Asynchronous Scoring - Best Practices

Introduction

Learnosity scoring is not quite instant, so you may need to consider this in your application design. This page explains two different modes of operation for handling the processing of scores, and displaying them to the user.

Asynchronous_Scoring_Best_Practices_Diagram.png

Figure 1: modes of operation for Learnosity scoring

 

How it works

In order to maintain a scalable assessment scoring service, Learnosity first captures submitted Question responses to avoid data loss, and then submits those responses to our asynchronous scoring queue. This means that, while session scores are almost always processed very quickly, there may occasionally be a scoring delay of a duration that is inconsistent with a customer’s application design, and it is the customer’s responsibility to account for these potential scoring delays. The following are some details about our scoring functionality and associated general best practices.

When designing the pieces of your application that intersect with Learnosity scoring, the first important step is to fully understand your requirements for scoring feedback and acceptable latencies from a user perspective. With these requirements in mind, you can establish the best scoring approach based on the recommendations below.

Instant local scoring

The first point to understand about Learnosity scoring is that, by default, Question validation data is sent to the browser at the beginning of an assessment. This means that if you require only to display correct/incorrect or distractor rationale feedback to the user instantly, this can be accomplished without submitting the session to Learnosity and waiting on our scoring queue:

  • After the user completes the assessment, you can re-initialize the Items API with `state: review`, which will use the Question validation data already stored locally to render the assessment with this validation displayed to the user.

An exception to using this instant local scoring method is in the case where the customer may be, perhaps for security reasons, purposefully stripping this validation data from an assessment. In this case, the asynchronous scoring approach below will need to be used.

Asynchronous scoring

If your product requirements extend beyond the case detailed above, you will need to await the scoring results from Learnosity’s scoring queue.

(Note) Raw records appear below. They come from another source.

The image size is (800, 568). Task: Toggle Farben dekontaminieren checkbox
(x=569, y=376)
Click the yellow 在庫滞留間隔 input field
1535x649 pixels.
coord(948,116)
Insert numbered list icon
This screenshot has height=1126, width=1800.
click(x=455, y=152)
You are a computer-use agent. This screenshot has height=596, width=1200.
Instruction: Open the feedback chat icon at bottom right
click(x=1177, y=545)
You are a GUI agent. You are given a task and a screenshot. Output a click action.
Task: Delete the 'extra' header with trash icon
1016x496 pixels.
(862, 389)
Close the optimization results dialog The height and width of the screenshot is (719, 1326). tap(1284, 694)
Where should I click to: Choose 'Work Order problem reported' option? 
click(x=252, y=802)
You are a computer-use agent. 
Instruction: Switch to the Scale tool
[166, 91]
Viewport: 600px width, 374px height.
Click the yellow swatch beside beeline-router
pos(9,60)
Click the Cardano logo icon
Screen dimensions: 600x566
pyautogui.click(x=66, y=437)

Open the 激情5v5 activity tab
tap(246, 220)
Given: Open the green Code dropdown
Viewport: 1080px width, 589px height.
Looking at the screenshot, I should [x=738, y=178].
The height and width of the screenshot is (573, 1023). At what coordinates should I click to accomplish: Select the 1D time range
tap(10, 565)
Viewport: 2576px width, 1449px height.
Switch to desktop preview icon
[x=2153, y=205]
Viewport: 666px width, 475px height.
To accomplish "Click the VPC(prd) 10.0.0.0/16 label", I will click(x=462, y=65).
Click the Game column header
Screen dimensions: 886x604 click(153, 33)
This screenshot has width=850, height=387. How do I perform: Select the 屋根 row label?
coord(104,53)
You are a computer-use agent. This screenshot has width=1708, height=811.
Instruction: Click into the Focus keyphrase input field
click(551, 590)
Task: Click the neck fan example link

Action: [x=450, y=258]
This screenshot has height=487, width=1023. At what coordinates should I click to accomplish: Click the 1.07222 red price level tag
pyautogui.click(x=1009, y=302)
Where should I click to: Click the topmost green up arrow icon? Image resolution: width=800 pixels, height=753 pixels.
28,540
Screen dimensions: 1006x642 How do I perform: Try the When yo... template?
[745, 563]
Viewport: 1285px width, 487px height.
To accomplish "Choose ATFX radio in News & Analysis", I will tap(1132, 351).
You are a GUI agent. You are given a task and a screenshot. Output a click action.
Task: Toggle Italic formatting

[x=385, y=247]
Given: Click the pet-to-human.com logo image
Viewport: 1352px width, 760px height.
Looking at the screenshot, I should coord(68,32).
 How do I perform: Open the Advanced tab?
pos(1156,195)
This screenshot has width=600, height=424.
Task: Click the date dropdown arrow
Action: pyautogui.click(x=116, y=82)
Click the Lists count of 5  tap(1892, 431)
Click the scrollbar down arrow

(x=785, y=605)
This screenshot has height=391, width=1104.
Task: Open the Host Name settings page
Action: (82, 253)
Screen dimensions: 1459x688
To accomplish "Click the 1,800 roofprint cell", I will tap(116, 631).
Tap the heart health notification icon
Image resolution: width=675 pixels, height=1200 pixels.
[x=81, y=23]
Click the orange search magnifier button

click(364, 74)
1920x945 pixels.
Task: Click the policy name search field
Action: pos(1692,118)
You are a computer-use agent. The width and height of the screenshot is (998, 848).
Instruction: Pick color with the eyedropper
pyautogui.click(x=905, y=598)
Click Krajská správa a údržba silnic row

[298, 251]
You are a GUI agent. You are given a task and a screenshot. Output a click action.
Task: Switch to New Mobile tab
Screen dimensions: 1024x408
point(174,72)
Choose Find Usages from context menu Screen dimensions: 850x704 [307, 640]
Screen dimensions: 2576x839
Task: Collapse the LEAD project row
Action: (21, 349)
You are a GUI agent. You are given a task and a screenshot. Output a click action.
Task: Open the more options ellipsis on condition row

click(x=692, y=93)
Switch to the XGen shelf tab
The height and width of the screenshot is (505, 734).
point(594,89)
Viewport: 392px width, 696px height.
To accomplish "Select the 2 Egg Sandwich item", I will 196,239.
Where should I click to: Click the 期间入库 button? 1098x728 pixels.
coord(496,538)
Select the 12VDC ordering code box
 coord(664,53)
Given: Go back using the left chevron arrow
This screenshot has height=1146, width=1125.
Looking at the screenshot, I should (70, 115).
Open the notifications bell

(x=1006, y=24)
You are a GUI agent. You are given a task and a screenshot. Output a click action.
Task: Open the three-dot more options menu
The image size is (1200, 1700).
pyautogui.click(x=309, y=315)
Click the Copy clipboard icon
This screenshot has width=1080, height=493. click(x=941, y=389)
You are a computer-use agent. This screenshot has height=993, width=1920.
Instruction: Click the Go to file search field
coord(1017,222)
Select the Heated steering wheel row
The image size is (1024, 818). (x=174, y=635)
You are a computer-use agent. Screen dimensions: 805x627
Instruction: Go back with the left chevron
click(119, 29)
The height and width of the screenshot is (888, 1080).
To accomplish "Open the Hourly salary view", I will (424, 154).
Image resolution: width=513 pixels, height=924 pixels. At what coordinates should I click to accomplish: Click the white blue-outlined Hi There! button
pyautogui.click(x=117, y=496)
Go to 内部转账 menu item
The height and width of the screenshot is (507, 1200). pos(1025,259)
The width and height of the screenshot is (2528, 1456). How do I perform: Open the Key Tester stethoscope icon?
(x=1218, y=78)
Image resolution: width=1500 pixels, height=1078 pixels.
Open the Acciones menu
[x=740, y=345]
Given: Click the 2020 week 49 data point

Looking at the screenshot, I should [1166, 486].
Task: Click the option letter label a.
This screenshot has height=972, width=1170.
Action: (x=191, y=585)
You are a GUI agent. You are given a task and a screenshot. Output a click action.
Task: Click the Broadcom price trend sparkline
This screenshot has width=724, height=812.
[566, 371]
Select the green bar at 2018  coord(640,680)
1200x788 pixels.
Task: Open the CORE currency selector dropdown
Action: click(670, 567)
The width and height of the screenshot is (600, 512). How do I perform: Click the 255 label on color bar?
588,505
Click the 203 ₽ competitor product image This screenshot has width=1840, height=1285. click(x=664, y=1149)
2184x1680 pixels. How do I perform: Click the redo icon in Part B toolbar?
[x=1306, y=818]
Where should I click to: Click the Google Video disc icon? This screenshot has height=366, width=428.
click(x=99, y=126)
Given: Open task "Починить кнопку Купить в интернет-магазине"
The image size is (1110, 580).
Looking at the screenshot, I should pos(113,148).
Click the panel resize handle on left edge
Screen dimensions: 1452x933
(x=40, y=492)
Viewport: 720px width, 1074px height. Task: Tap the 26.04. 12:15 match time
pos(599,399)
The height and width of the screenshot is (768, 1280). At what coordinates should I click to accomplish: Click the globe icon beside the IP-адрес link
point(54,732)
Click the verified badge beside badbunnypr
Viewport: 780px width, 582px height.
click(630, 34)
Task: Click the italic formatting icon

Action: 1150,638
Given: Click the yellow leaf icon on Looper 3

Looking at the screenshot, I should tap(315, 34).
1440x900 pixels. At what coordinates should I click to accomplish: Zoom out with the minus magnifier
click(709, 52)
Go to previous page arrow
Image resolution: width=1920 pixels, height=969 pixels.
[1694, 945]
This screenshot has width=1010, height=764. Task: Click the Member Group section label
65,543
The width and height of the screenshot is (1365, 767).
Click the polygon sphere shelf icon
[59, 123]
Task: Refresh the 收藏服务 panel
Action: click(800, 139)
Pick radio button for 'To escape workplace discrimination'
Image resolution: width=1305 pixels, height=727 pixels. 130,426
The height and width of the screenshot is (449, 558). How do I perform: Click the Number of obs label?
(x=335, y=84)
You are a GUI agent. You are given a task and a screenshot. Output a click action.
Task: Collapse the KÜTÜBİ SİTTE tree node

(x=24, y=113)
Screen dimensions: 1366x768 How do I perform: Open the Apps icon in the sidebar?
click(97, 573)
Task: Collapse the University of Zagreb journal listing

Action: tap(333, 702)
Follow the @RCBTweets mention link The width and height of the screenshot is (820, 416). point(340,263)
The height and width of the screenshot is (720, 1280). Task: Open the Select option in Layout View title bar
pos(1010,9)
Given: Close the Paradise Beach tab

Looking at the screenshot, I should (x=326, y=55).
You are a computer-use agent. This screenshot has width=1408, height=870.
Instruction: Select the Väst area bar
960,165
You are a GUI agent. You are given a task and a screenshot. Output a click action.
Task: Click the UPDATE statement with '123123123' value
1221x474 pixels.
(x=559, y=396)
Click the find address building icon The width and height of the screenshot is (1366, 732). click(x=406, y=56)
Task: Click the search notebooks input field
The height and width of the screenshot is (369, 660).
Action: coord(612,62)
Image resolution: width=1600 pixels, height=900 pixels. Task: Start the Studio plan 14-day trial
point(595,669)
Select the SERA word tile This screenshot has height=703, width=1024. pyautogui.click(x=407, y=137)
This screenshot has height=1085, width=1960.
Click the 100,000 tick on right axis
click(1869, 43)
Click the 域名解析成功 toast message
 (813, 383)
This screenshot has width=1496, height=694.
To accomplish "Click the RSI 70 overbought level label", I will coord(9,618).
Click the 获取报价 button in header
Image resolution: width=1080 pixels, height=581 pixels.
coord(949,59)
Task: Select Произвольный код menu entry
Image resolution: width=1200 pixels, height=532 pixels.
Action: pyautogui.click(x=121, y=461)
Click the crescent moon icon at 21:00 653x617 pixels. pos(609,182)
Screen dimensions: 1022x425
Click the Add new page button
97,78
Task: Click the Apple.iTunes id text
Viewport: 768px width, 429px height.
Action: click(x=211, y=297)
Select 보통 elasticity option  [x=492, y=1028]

  • Generally, the best approach to receiving session scores is by polling for them via the Data API’s session endpoints, at increasing intervals up to your application design’s maximum latency threshold, e.g., at 500ms, 1s, 3s, 7s, etc. after session submission.
  • In the case that a session has still not been scored at this latency threshold, you will need to handle this case by displaying a “Refresh” or “Try again later” message to the user, along with a redirect appropriate to your app flows.